IF 4.2 2区 医学 Q1 ENDOCRINOLOGY & METABOLISM Pub Date : 2024-08-28 DOI: 10.1002/oby.24103
Jonathan Alessi, Mario Dzemidzic, Jaroslaw Harezlak, David A. Kareken, Robert V. Considine

Objective

Bariatric surgery reduces sweet-liking, but mechanisms remain unclear. We examined related brain responses.

Methods

A total of 24 nondiabetic bariatric surgery and 21 control participants with normal weight to overweight were recruited for an observational controlled cohort study. They underwent sucrose taste testing outside the scanner followed by stimulation with 0.40M and 0.10M sucrose compared with water during functional magnetic resonance imaging. A total of 21 bariatric participants repeated these procedures after surgery.

Results

Perceived sweet intensity was not different among the control, presurgery, or postsurgery groups. Bariatric participants' preferred sweet concentration decreased after surgery (0.52M to 0.29M; p = 0.008). Brain reward system (ventral tegmental area, ventral striatum, and orbitofrontal cortex) region of interest analysis showed that 0.40M sucrose activation  (but not 0.10M) decreased after surgery. Sensory region (primary somatosensory and primary taste cortex) 0.40M sucrose activation was unchanged by surgery and did not differ between control and bariatric participants.

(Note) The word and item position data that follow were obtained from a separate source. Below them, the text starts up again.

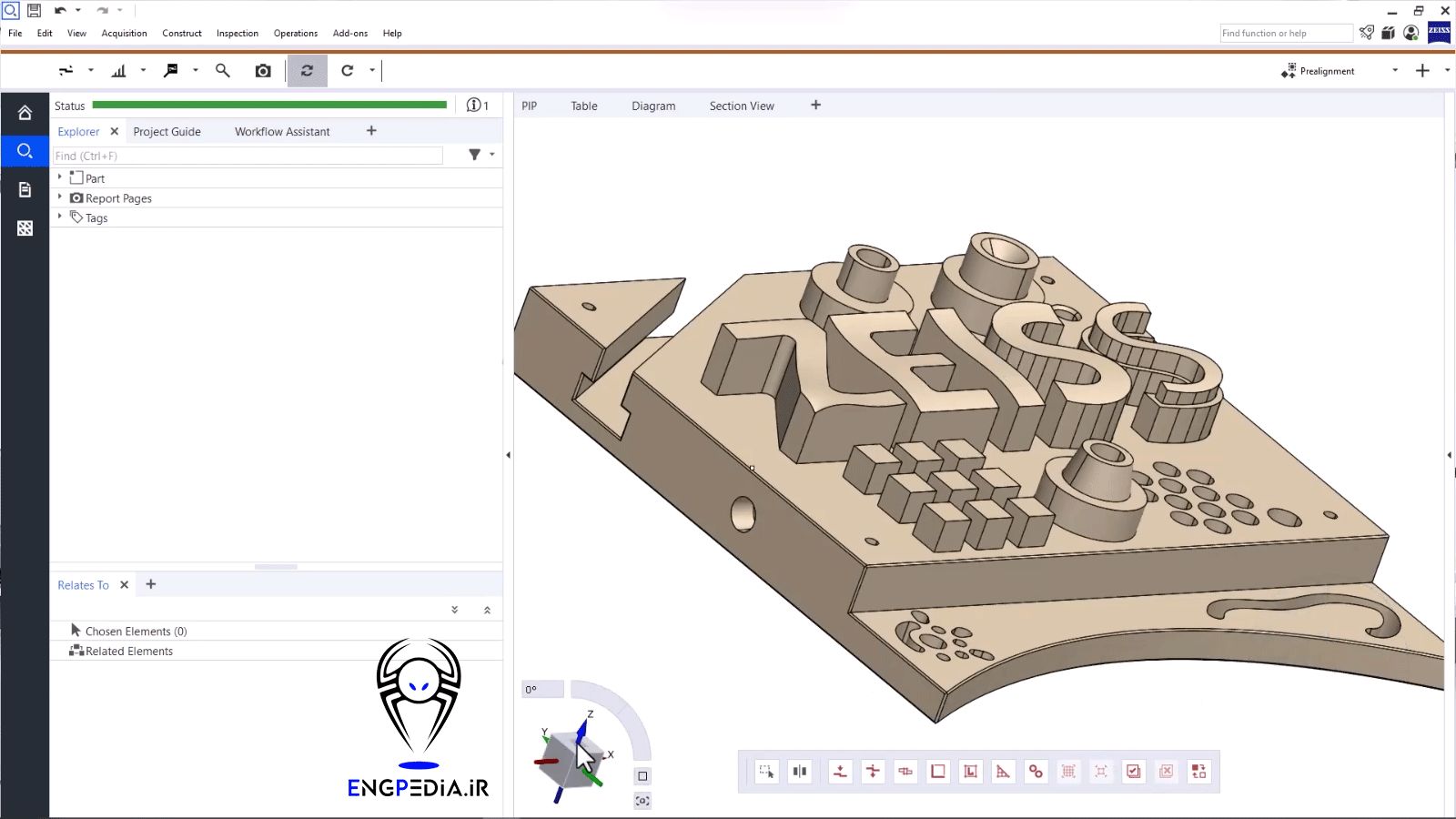Click the info icon next to Status
Screen dimensions: 1456x819
point(474,106)
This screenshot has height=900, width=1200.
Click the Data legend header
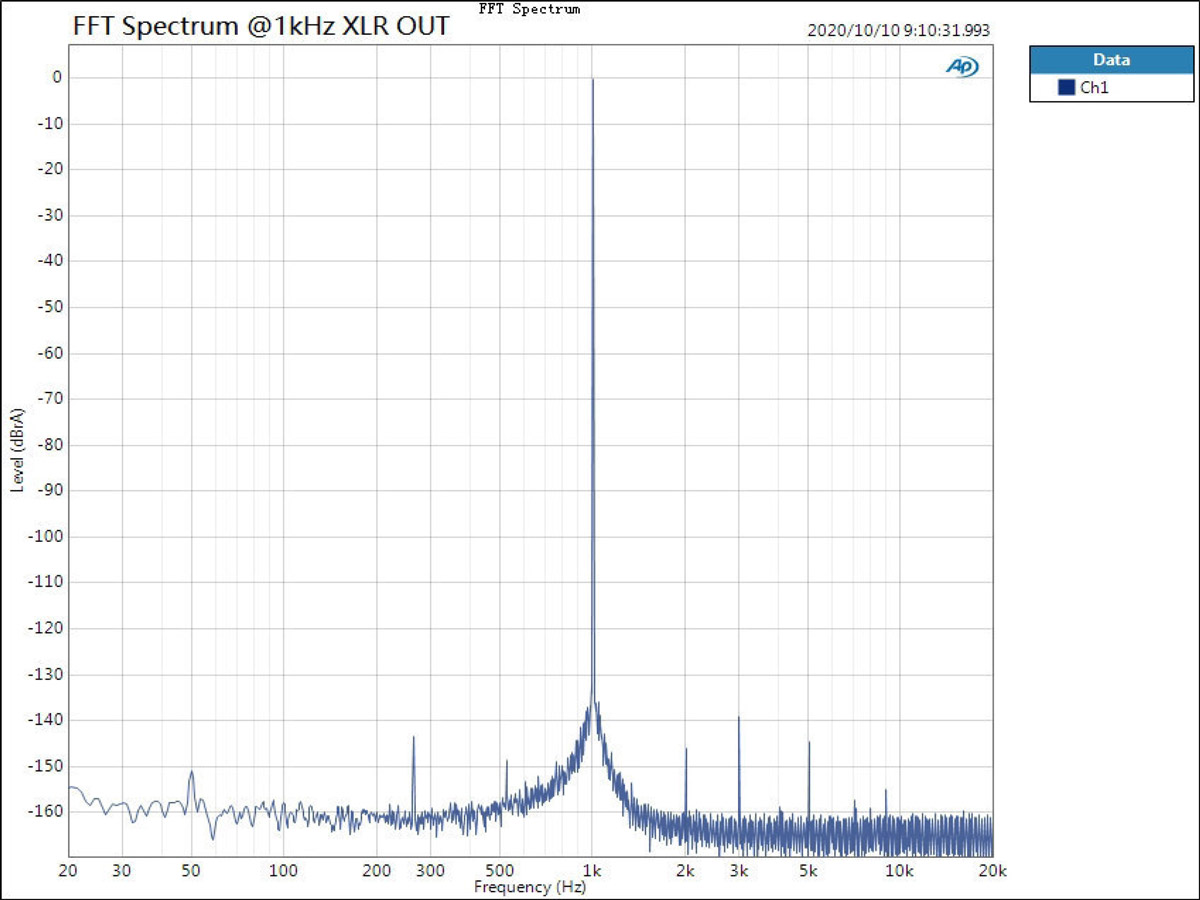[1111, 60]
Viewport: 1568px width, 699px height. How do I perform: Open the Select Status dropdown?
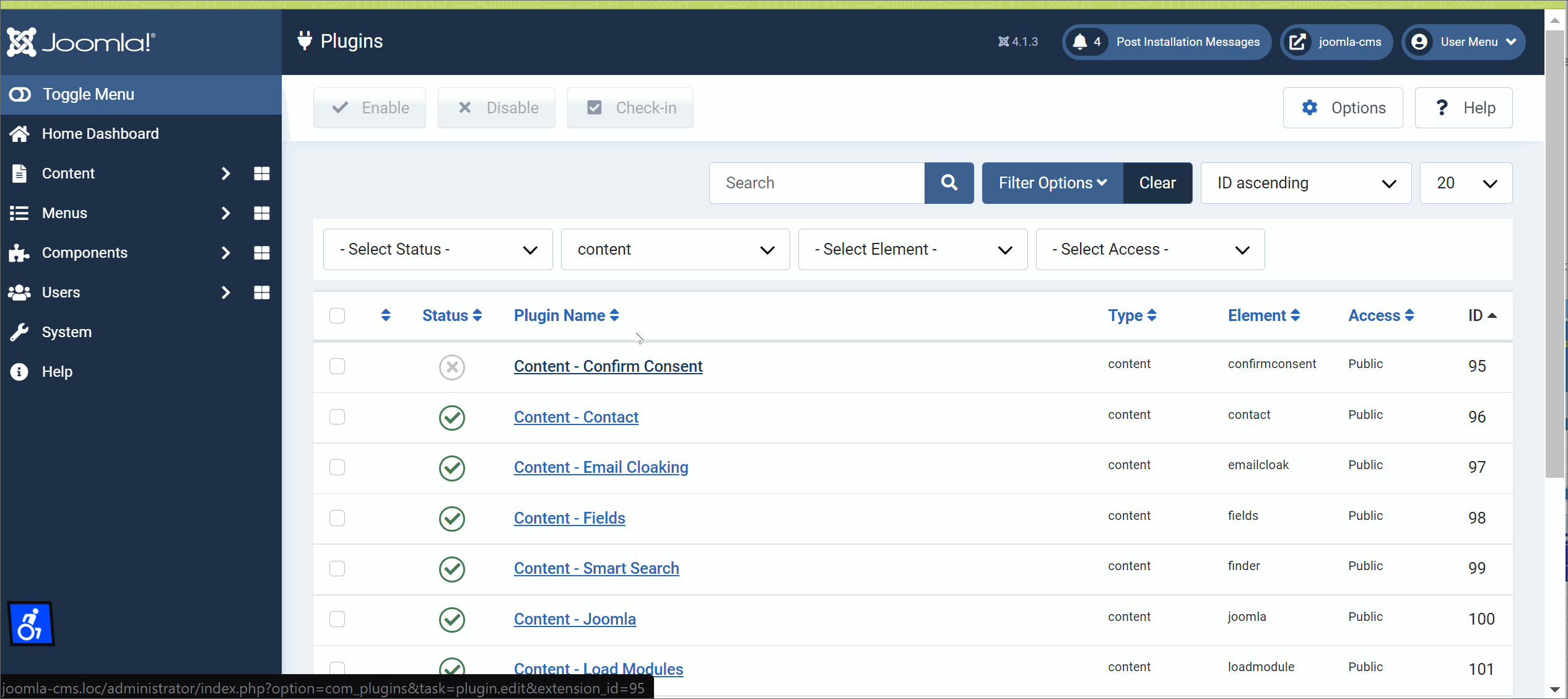click(x=437, y=249)
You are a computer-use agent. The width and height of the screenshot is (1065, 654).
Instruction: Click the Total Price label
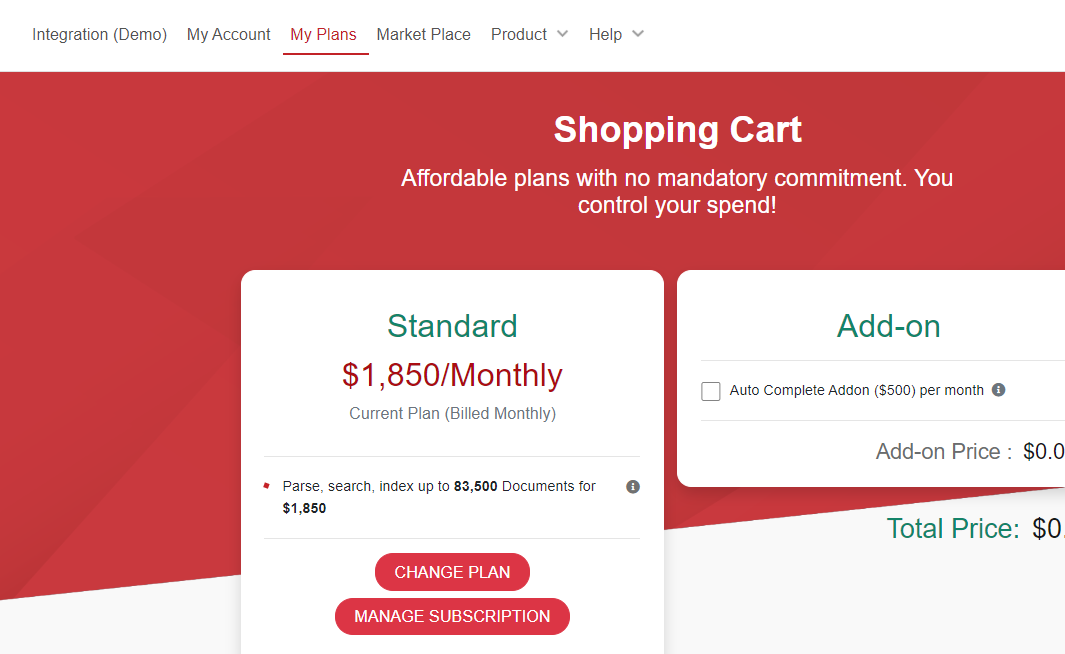(952, 528)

Primary taste cortex activation to 0.10M sucrose solution was greater in postsurgical bariatric participants compared with control participants.

Conclusions

Bariatric surgery reduces the reward system response to sweet taste in women with obesity without affecting activity in sensory regions, which is consistent with reduced drive to consume sweet foods.

目的:减肥手术会减少对甜食的喜好,但其机制仍不清楚。我们研究了相关的大脑反应:我们共招募了 24 名体重正常至超重的非糖尿病减肥手术参与者和 21 名对照组参与者,进行了一项观察性对照队列研究。他们在扫描仪外接受了蔗糖味觉测试,随后在功能磁共振成像中接受了 0.40M 和 0.10M 蔗糖与水的刺激。共有 21 名减肥参与者在手术后重复了这些过程:结果:对照组、术前组和术后组对甜味强度的感知没有差异。手术后,减肥参与者首选的甜味浓度降低(0.52M 降至 0.29M;p = 0.008)。大脑奖赏系统(腹侧被盖区、腹侧纹状体和眶额皮层)感兴趣区分析表明,手术后 0.40M 蔗糖激活减少(但 0.10M 没有减少)。感觉区(初级躯体感觉皮层和初级味觉皮层)0.40M蔗糖激活在手术后没有变化,对照组和减肥参与者之间也没有差异。与对照组参与者相比,手术后减肥参与者的初级味觉皮层对0.10M蔗糖溶液的激活程度更高:减肥手术降低了肥胖女性对甜味的奖赏系统反应,但没有影响感觉区域的活动,这与摄入甜味食物的驱动力降低是一致的。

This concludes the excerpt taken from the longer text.